Groupes protégés de Pete Doherty, les Paddingtons rament avec « Tommy’s Disease » tandis que Thee Unstrung beuglent plus qu’il n’est permis. Evidemment, la grosse affaire ici, ce sont les morceaux des Libertines. Le disque s’ouvre sur un « Up The Bracket » à peine différent des dizaines (et meilleures) versions live qui existent de ce morceau (tous les pirates du groupe sont gratuitement disponibles sur www.albionarks.com) mais qui satisfera le novice. Plus loin, la première mouture de Babyshambles interprète un « Killamangiro » encore en cours de développement (la chanson ici s’intitule « Kill A Man For His Giro » et ne possède pas la ligne de guitare particulière et le solo de Patrick Walden) tandis que Pete Doherty clôt l’album en solo avec une très belle version acoustique de « Back From The Dead ». Ces deux chansons étant inédites à la sortie de l’album, elle furent la motivation principale de son achat pour nombre d’entre nous (même si, là encore, de nombreux pirates existaient déjà). En chanson cachée se trouve un bonus de choix : les Libertines jouent « Another Girl, Another Planet » des Only Ones avec l’auteur et chanteur de la chanson, Peter Perret (certainement le meilleur moment du disque).

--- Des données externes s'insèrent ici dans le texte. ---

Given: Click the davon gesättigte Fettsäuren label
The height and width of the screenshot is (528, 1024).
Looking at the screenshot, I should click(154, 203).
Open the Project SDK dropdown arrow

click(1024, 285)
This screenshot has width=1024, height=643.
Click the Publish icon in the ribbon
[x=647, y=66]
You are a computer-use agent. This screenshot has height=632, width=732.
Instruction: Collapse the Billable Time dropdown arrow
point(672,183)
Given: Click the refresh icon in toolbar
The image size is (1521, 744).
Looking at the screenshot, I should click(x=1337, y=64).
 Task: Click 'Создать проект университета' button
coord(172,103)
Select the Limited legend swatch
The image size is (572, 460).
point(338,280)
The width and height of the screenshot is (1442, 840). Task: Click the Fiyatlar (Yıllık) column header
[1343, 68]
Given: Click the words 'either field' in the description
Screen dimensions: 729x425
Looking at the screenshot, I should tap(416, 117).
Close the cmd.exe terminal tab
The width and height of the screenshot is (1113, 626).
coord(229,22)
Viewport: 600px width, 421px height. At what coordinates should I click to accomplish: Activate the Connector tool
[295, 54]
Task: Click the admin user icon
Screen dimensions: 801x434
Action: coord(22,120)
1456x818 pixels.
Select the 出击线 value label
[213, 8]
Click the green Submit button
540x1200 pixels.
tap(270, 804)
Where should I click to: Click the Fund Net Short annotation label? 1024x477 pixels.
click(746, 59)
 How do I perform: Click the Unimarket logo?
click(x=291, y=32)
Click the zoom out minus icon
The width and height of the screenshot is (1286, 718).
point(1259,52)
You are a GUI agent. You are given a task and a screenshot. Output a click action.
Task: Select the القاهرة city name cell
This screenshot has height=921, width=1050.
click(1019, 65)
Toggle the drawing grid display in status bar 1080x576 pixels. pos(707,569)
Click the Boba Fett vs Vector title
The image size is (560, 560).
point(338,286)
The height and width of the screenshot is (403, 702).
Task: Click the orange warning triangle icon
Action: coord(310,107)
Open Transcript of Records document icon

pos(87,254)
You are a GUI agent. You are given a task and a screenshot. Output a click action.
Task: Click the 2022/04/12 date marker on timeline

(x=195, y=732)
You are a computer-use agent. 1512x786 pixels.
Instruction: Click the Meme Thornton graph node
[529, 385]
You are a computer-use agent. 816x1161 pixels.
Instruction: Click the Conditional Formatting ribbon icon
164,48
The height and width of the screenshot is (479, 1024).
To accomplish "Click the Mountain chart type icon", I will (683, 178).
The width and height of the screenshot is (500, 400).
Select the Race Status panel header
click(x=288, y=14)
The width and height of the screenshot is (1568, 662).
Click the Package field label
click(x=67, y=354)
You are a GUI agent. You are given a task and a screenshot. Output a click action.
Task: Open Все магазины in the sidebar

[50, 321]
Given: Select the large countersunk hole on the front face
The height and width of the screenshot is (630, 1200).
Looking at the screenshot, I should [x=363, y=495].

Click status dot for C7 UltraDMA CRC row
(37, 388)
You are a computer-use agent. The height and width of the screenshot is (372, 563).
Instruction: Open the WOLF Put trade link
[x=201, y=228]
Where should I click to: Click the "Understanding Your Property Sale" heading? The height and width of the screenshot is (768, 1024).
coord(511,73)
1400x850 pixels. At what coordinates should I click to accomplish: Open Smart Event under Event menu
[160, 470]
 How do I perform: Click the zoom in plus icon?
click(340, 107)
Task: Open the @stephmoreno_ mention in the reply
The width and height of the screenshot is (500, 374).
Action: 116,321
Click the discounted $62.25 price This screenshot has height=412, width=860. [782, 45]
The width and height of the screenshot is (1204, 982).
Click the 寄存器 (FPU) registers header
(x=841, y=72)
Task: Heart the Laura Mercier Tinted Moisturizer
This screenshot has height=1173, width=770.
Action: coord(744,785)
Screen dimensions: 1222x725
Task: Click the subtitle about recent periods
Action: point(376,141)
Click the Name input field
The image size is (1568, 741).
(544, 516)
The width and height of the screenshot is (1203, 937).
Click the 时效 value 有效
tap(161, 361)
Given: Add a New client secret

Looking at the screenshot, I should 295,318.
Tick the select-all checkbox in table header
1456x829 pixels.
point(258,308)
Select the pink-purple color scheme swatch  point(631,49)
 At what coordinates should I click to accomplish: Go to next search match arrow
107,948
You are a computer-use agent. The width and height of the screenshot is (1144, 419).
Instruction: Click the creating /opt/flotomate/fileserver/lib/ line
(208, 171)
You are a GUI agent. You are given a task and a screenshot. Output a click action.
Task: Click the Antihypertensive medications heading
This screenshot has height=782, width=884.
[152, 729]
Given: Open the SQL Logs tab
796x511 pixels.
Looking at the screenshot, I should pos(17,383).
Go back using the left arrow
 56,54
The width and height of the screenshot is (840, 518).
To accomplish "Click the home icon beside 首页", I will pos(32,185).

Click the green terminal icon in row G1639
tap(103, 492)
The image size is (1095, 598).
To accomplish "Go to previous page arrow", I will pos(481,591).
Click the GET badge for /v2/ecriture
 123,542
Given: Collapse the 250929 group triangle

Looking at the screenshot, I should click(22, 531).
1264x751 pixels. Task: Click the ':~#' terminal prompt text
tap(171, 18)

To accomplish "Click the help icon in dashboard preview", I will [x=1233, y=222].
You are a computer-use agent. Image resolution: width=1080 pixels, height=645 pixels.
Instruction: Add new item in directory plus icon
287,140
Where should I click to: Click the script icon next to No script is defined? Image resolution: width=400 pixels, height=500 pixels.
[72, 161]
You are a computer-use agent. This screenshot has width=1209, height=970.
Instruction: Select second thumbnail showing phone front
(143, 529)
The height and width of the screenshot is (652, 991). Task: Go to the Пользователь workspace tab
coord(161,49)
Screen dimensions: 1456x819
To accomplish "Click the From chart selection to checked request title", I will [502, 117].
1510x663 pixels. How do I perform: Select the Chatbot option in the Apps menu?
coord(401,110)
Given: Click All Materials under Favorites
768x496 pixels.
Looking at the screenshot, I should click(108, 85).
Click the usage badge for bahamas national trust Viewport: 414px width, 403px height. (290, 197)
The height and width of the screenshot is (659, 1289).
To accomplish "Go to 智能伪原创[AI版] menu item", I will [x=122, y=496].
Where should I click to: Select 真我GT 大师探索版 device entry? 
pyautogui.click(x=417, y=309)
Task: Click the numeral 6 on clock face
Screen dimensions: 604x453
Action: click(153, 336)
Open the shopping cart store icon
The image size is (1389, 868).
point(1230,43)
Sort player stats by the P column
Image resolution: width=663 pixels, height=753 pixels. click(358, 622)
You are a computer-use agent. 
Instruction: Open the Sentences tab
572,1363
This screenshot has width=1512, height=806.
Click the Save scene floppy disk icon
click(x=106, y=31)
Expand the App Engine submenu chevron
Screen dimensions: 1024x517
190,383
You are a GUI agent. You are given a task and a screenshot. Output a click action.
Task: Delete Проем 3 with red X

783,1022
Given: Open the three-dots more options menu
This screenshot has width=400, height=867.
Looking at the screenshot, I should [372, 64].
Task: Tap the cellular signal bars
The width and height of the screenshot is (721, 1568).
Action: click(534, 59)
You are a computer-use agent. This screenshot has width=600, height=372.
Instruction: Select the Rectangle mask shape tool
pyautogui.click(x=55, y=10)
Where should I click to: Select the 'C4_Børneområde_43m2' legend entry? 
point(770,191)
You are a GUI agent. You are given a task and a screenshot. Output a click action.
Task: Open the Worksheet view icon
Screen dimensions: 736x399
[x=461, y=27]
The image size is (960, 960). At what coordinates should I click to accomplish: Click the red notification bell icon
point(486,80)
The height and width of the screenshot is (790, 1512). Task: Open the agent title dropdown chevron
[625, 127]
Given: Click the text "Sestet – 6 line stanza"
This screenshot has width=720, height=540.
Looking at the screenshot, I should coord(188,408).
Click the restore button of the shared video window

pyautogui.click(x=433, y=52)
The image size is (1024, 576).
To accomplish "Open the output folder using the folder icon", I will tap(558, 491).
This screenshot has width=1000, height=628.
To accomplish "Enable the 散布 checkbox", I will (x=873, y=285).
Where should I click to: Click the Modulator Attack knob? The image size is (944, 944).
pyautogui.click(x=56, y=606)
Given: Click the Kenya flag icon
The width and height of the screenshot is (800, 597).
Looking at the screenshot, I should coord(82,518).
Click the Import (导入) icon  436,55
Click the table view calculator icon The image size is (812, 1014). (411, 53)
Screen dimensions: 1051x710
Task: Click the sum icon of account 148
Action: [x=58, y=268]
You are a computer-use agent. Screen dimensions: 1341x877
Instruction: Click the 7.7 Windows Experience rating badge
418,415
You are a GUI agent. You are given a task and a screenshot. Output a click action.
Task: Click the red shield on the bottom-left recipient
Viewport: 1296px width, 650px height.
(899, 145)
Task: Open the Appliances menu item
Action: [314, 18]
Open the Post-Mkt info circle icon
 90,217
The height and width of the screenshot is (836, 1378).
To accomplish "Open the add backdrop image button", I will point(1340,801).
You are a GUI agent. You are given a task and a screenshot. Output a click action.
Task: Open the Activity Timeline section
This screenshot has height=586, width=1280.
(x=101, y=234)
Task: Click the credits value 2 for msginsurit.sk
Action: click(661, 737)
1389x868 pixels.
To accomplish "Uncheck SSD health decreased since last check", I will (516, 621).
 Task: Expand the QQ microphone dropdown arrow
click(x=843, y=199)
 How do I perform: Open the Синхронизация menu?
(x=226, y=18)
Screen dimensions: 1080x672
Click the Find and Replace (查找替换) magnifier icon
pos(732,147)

Quatre morceaux des Libertines (ou ex-Libertines) sont donc ici présents, cela révèle la supercherie de l’affaire qui consiste plus à surfer sur une vague qu’à véritablement fêter la nouvelle scène punk britannique ou même une salle en particulier. Le son particulièrement mauvais et la médiocrité de la plupart des groupes présents incite à déconseiller ce disque uniquement réservé aux fans absolus (et collecteurs) des Libertines. Plutôt maigre… belle pochette, néanmoins.

 

Eric

Rédacteur en chef, webmonstre, tête de veau, suiveur de modes, mauvaise foi.